An important part of ensuring that the Observing Systems
Architecture is a useful element in the Enterprise Architecture was
the adoption of a business requirements-driven approach to model
development. Accordingly, development team members visited groups in
every discipline — e.g., IT, business management, strategy and
planning, scientific applications — that would be impacted by any
restructuring of the observing systems. The team representatives
explained how the Observing Systems Architecture could improve the
line offices’ work, and provided the stakeholders with online survey
forms that, when completed, would provide essential information for
building an architectural model.

Before beginning the modeling process itself, the team spent
several weeks doing business analysis of the survey data. They tried
to identify the questions that business managers would be asking of
the model, in order to be able to design a model capable of answering
those questions. “We felt that an up-front effort to figure out the
conceptual framework of the model was critical,” Crison says. “An
important benefit is that we can know what is most essential to model,
given that we don’t have time to model everything.”

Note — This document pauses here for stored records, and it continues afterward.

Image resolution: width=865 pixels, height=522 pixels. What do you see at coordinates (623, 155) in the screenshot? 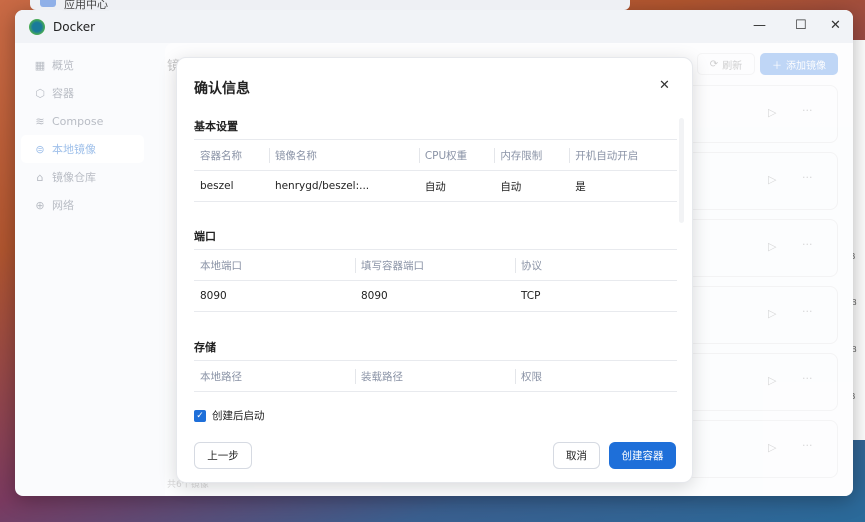
I see `column-header: 开机自动开启` at bounding box center [623, 155].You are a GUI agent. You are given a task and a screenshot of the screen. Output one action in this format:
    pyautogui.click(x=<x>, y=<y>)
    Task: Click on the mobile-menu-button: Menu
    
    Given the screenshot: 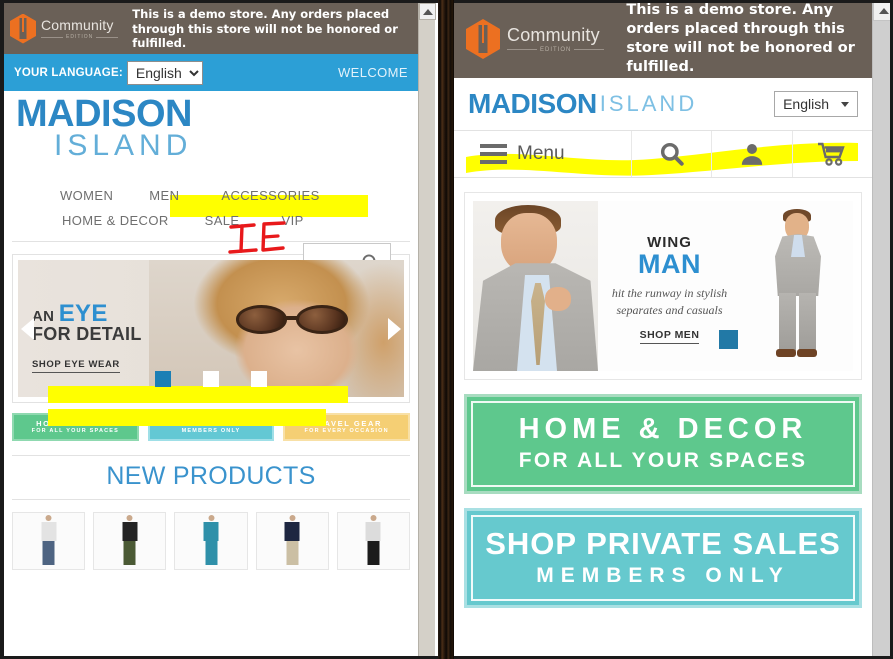 What is the action you would take?
    pyautogui.click(x=543, y=154)
    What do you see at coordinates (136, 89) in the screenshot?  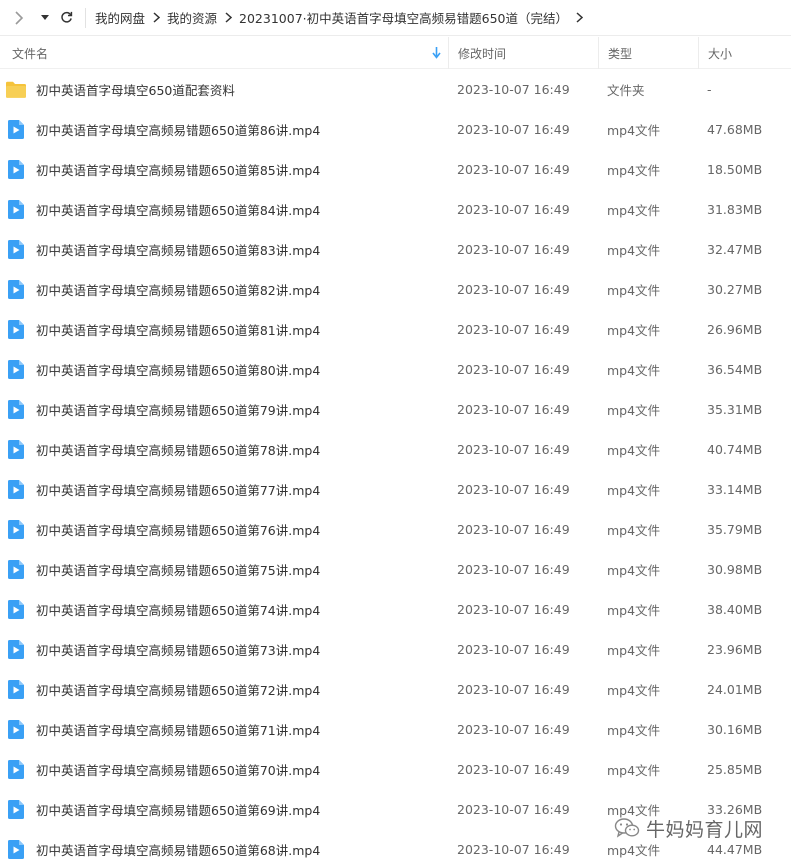 I see `file-name: 初中英语首字母填空650道配套资料` at bounding box center [136, 89]. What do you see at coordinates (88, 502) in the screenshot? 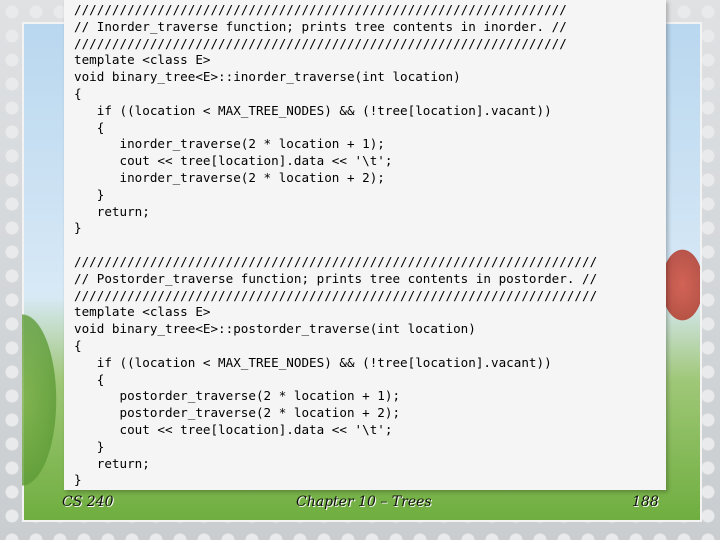
I see `footer-course: CS 240` at bounding box center [88, 502].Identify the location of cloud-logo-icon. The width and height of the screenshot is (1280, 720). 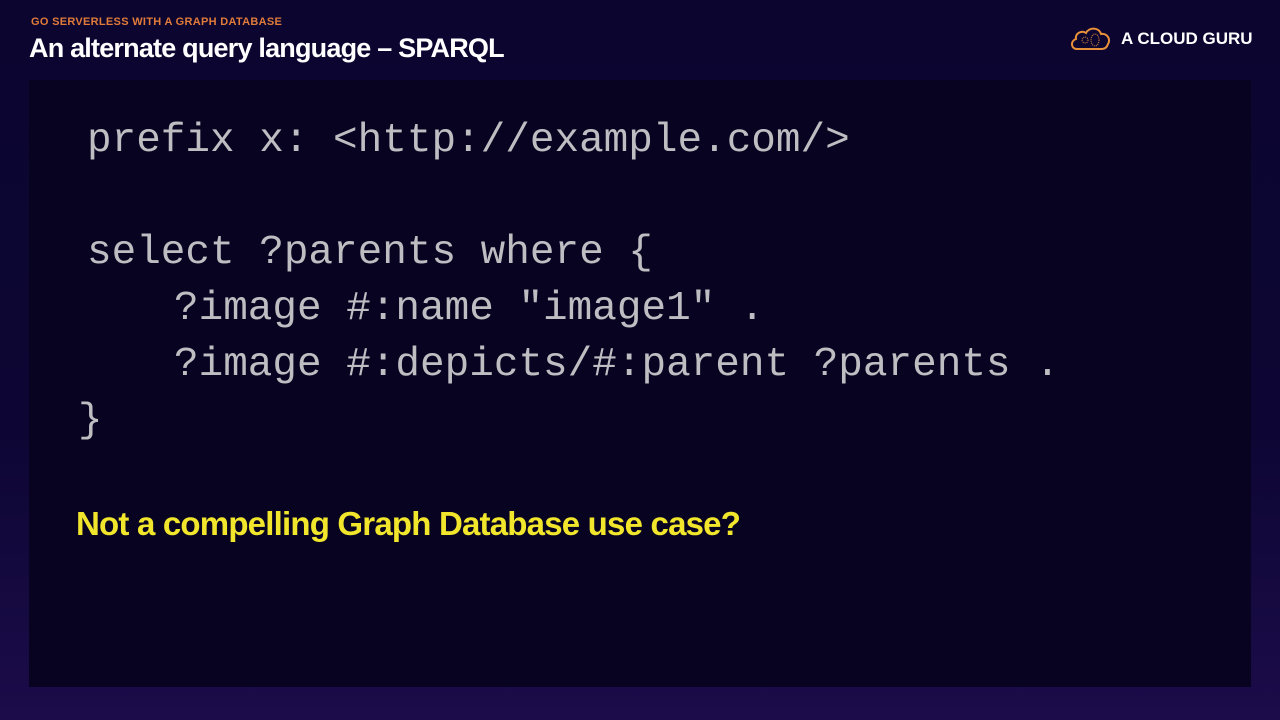
(1091, 38).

The modeling effort, which is ongoing, is facilitated by the
capability of the Metis software to automatically extract the survey
information from the database and translate it into XML (Extensible
Markup Language) script. A key benefit of using XML is that, as a
standard being adopted by the federal government, it will simplify
integration of the Observing Systems Architecture with NOAA’s
Enterprise Architecture and other Commerce Department architectures as

Model Provides Intuitively Understandable and Visually Appealing
Displays for Analysis

With the data captured in XML format, the Observing Systems
Architecture model can be flexibly queried and analyzed by authorized
users. Accessible on NOAA’s intranet, the model presents users with
customized graphical views of the precise data they need. Typical
queries might be for displays of: observing systems owned by a
particular line office; organizations that own buoys; observing
systems that support the ability to measure ocean temperature; systems
that address the requirements of a stakeholder (e.g., airline pilots);
geographic coverage of a particular system; acquisition costs of all
systems associated with a certain strategic goal, etc. The modeling
software has been linked to a Geographical Information System (GIS) so
that queries can produce maps showing the locations of systems.
Relationships between multiple entities in the model (e.g.,
requirements, platforms, users, environmental parameters) can be
displayed in graphical diagrams.

The baseline Observing Systems Architecture was completed in
January 2003, six months after the project began. This model covers
currently deployed systems and those to be deployed in the 2003-04
budget cycle. Since then, work has focused on the target architecture,
which will reflect NOAA’s expected requirements through 2015.

“With the Observing Systems Architecture, we have a powerful tool
for use in optimizing our existing systems, building new ones, and
staying within budgets because we can see how everything fits together
and where the gaps and overlaps are,” Crison says.